### EXERCISE DIRECTIONS
Please write out all of the entries exactly as they appear.

### DATA SHOWN
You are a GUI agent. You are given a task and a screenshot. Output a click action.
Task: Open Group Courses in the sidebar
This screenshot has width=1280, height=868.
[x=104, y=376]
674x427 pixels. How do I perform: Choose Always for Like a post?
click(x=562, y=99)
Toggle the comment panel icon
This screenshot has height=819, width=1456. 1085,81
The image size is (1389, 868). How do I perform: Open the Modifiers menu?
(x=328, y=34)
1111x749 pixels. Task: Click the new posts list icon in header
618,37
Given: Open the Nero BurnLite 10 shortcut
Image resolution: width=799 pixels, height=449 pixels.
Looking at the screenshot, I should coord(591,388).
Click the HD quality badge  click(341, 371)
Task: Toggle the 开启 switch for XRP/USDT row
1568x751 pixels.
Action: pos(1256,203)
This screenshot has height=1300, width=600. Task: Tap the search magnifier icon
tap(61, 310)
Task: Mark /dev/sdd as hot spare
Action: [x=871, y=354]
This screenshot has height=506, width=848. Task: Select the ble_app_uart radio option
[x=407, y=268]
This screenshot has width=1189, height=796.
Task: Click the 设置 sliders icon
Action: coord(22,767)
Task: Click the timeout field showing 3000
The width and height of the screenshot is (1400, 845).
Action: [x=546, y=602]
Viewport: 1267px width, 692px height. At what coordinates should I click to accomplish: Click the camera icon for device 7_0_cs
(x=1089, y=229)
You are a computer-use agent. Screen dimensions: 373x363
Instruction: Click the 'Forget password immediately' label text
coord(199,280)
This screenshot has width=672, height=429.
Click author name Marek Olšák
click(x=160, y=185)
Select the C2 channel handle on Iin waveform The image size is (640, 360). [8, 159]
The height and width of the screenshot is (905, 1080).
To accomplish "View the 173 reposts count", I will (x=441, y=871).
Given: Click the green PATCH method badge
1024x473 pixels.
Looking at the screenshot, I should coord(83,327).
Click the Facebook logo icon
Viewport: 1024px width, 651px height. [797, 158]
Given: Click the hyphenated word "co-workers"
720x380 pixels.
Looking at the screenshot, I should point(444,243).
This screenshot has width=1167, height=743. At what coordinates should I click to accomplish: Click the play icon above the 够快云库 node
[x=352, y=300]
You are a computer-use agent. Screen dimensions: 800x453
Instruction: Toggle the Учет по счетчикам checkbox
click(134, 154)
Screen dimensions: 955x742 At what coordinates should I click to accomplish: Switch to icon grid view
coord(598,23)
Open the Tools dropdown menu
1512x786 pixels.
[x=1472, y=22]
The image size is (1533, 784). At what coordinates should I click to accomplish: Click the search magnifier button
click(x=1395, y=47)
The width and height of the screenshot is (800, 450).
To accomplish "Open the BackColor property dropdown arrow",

### WRITTEN SOLUTION
You are a GUI agent. You are given a task and a screenshot. Output a click action.
Task: Open Group Courses in the sidebar
This screenshot has width=1280, height=868.
[x=104, y=376]
674x427 pixels. How do I perform: Choose Always for Like a post?
click(x=562, y=99)
Toggle the comment panel icon
This screenshot has height=819, width=1456. 1085,81
The image size is (1389, 868). How do I perform: Open the Modifiers menu?
(x=328, y=34)
1111x749 pixels. Task: Click the new posts list icon in header
618,37
Given: Open the Nero BurnLite 10 shortcut
Image resolution: width=799 pixels, height=449 pixels.
Looking at the screenshot, I should coord(591,388).
Click the HD quality badge  click(341, 371)
Task: Toggle the 开启 switch for XRP/USDT row
1568x751 pixels.
Action: pos(1256,203)
This screenshot has height=1300, width=600. Task: Tap the search magnifier icon
tap(61, 310)
Task: Mark /dev/sdd as hot spare
Action: [x=871, y=354]
This screenshot has height=506, width=848. Task: Select the ble_app_uart radio option
[x=407, y=268]
This screenshot has width=1189, height=796.
Task: Click the 设置 sliders icon
Action: coord(22,767)
Task: Click the timeout field showing 3000
The width and height of the screenshot is (1400, 845).
Action: [x=546, y=602]
Viewport: 1267px width, 692px height. At what coordinates should I click to accomplish: Click the camera icon for device 7_0_cs
(x=1089, y=229)
You are a computer-use agent. Screen dimensions: 373x363
Instruction: Click the 'Forget password immediately' label text
coord(199,280)
This screenshot has width=672, height=429.
Click author name Marek Olšák
click(x=160, y=185)
Select the C2 channel handle on Iin waveform The image size is (640, 360). [8, 159]
The height and width of the screenshot is (905, 1080).
To accomplish "View the 173 reposts count", I will (x=441, y=871).
Given: Click the green PATCH method badge
1024x473 pixels.
Looking at the screenshot, I should coord(83,327).
Click the Facebook logo icon
Viewport: 1024px width, 651px height. [797, 158]
Given: Click the hyphenated word "co-workers"
720x380 pixels.
Looking at the screenshot, I should point(444,243).
This screenshot has width=1167, height=743. At what coordinates should I click to accomplish: Click the play icon above the 够快云库 node
[x=352, y=300]
You are a computer-use agent. Screen dimensions: 800x453
Instruction: Toggle the Учет по счетчикам checkbox
click(134, 154)
Screen dimensions: 955x742 At what coordinates should I click to accomplish: Switch to icon grid view
coord(598,23)
Open the Tools dropdown menu
1512x786 pixels.
[x=1472, y=22]
The image size is (1533, 784). At what coordinates should I click to accomplish: Click the search magnifier button
click(x=1395, y=47)
The width and height of the screenshot is (800, 450).
To accomplish "Open the BackColor property dropdown arrow",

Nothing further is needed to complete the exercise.